Aim of the exercise:
Retype the stretch from the line containing "Where should I" through the end of the rows, and leave out the pictures.

-- start Input records --

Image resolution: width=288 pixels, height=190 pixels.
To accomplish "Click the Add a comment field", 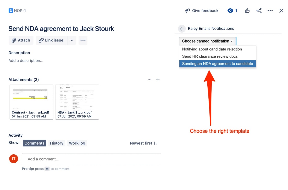I will click(92, 159).
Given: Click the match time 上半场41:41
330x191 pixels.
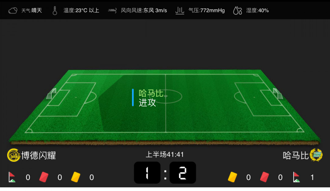Looking at the screenshot, I should (x=165, y=155).
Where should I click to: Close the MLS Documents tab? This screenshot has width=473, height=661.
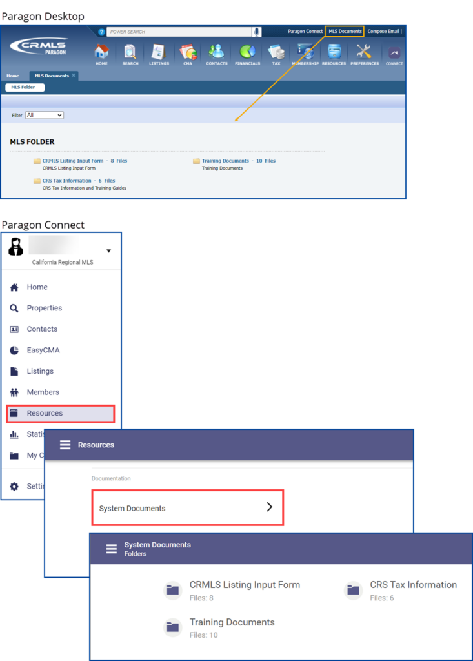[74, 76]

-- end Input records --

Solution for this task:
Where should I click to: Close the MLS Documents tab? This screenshot has width=473, height=661.
[74, 76]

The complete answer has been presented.